Simeone Bikin Inter Tertahan, Pesta Juara Nerazzurri Harus Ditunda di Turin

Inter Milan gagal menutup pekan ke-34 Serie A dengan pesta juara setelah ditahan Torino 2-2 di Stadion Olimpico Grande Torino. Laga yang sempat tampak aman bagi Nerazzurri berubah total ketika Giovanni Simeone memimpin kebangkitan tuan rumah dan memaksa Inter pulang hanya dengan satu poin.

Inter sebenarnya memulai pertandingan dengan sangat baik dan menguasai situasi pada babak pertama. Marcus Thuram membuka keunggulan lewat sundulan, lalu Yann Bisseck menambah gol setelah menerima dua umpan matang Federico Dimarco.

Torino Mengubah Jalannya Laga

Keunggulan dua gol itu tidak bertahan sampai peluit akhir karena Torino tampil jauh lebih berani setelah jeda. Tekanan tuan rumah membuat Inter kehilangan ketenangan, sementara ritme permainan mulai berpindah ke kubu Torino.

Puncak kebangkitan Torino datang lewat Simeone pada menit ke-70. Penyerang asal Argentina itu menyelesaikan aksinya dengan sentuhan full yang diikuti sentuhan akhir berupa cungkilan bola melewati kiper, sebuah momen yang mengubah arah pertandingan.

Gol tersebut bukan hanya memperkecil ketertinggalan, tetapi juga menghidupkan kembali atmosfer stadion. Inter yang sudah terlihat mengontrol laga mulai kesulitan menjaga ruang dan tempo permainan.

Sepuluh menit kemudian, Torino mendapat hadiah penalti yang dieksekusi Nikola Vlasic dengan tenang. Gol itu menyamakan kedudukan 2-2 dan menutup peluang Inter untuk membawa pulang tiga angka dari Turin.

Pesta Scudetto Tertunda

Hasil imbang ini membuat Inter belum bisa memastikan gelar lebih cepat. Tim asuhan Christian Chivu memang masih memimpin klasemen dengan keunggulan sepuluh poin atas Napoli, tetapi perayaan scudetto ke-21 belum dapat dilakukan dari laga ini.
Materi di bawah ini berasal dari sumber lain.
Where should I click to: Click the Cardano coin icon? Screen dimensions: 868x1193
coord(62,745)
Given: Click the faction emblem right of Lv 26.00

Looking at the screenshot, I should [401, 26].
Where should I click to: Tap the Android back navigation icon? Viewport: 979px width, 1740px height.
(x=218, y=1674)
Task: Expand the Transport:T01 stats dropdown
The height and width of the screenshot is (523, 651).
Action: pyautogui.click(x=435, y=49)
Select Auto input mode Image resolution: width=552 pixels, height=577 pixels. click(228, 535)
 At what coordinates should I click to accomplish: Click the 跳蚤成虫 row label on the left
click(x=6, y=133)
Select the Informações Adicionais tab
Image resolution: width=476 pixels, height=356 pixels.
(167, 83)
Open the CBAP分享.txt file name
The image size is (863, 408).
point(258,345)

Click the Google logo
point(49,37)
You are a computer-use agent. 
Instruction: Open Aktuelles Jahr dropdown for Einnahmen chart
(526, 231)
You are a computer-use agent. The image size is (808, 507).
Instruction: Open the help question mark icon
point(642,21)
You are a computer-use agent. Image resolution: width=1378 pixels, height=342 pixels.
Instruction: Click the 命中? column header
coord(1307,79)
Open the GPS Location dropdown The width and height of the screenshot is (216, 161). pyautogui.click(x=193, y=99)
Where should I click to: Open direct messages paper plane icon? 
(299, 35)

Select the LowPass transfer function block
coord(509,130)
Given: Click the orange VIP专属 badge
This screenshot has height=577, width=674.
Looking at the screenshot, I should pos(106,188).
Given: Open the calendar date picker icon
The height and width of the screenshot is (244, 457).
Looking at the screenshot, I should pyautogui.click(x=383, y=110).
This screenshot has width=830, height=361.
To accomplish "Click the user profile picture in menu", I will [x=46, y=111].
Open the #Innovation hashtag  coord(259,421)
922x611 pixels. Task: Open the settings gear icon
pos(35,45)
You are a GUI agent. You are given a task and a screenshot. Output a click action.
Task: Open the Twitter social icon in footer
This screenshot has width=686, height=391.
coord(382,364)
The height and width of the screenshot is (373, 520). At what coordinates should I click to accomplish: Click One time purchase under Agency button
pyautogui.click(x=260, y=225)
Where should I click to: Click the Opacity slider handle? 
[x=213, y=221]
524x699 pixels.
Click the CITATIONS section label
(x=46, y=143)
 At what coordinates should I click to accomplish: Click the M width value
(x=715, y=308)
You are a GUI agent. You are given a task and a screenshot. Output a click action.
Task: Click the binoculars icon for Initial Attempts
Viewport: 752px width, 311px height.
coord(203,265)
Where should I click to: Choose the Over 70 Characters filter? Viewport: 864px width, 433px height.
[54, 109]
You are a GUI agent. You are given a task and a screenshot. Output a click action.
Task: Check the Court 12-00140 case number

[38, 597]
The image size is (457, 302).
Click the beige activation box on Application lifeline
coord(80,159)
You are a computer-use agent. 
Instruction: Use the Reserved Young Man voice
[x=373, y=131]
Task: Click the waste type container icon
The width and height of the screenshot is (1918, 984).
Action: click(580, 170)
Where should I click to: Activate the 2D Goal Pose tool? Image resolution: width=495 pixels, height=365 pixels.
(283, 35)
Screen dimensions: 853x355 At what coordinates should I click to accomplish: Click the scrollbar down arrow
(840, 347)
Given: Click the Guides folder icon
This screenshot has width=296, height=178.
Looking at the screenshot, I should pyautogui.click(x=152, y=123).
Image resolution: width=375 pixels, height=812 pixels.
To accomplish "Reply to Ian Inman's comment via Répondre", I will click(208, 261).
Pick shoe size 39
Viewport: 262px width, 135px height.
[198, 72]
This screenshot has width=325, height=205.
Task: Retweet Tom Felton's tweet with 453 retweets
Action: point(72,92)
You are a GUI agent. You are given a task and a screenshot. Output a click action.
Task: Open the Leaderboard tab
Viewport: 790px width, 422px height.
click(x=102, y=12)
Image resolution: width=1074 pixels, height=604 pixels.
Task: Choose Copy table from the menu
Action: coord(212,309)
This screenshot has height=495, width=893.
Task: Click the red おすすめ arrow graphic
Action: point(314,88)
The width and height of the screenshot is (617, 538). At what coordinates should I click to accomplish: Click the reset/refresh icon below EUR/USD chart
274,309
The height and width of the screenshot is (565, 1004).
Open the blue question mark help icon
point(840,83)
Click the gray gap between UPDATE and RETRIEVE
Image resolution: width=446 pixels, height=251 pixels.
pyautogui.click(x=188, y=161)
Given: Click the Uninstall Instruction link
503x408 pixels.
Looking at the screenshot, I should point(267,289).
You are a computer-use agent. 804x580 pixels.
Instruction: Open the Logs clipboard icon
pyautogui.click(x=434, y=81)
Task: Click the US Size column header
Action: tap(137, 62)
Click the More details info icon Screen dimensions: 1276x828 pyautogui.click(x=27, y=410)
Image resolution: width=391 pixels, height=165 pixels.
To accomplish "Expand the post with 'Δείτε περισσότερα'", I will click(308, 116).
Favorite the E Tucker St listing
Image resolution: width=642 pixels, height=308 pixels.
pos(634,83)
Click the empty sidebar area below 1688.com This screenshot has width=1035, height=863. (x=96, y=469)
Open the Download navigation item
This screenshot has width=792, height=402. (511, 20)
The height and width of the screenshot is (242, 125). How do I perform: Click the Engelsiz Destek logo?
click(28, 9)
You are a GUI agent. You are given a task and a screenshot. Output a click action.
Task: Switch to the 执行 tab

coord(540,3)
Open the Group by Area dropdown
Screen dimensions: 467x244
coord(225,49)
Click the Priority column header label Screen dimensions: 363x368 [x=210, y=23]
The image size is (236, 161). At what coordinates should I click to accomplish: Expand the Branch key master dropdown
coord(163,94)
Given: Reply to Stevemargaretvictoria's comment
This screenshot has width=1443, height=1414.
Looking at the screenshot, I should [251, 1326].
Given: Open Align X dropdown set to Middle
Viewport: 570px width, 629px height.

Menurut laporan agenziagiornalisticaopinione.it, kemenangan Napoli atas Cremonese ikut memengaruhi hitung-hitungan Inter dalam perebutan gelar. Kondisi itu membuat Nerazzurri masih membutuhkan empat poin lagi untuk mengunci titel juara.

Situasi tersebut menempatkan laga berikutnya sebagai penentu penting bagi Inter. Kesempatan untuk memastikan gelar kini mengarah ke pertandingan melawan Parma di San Siro, dan skenario itu membuka peluang bagi Inter merayakan scudetto di depan pendukung sendiri.

Hasil melawan Torino terasa pahit karena Inter sudah berada di jalur kemenangan sejak paruh pertama. Kehilangan keunggulan dua gol menunjukkan bahwa posisi mereka di puncak klasemen belum sepenuhnya mencerminkan penyelesaian pekerjaan musim ini.

Simeone Jadi Sorotan

Nama Simeone kembali menjadi pusat perhatian karena kontribusinya yang menentukan di laga besar ini. Golnya memberi Torino dorongan psikologis yang besar dan menunjukkan efektivitas tim dalam memanfaatkan peluang ketika berada di bawah tekanan.

TyC Sports melaporkan bahwa penyerang berusia 30 tahun itu memiliki nilai pasar sekitar lima juta euro dan masih terikat kontrak dengan Torino hingga Juni 2028. Laporan yang sama juga menyebut River Plate tengah menjajaki opsi peminjaman dengan klausul pembelian untuk memulangkan pemain didikannya tersebut.

Meski begitu, perhatian utama pada laga ini tetap tertuju pada dampak langsung gol Simeone terhadap Inter. Ia bukan hanya menjadi pembeda, tetapi juga sosok yang menghentikan rencana pesta juara tim paling dominan di klasemen.

Kondisi Usai Pertandingan

Inter masih harus menunggu kondisi Lautaro Martinez yang hanya berada di bangku cadangan karena cedera otot. Absennya kontribusi sang kapten di lapangan menambah catatan pada pertandingan yang sempat mendekati hasil sempurna bagi Nerazzurri.

Torino sendiri tetap bertahan di posisi ke-13 klasemen sementara Serie A setelah meraih satu poin penting. Hasil ini kembali memperlihatkan bahwa Torino mampu memberi perlawanan kuat, terutama saat bermain di kandang menghadapi tim papan atas.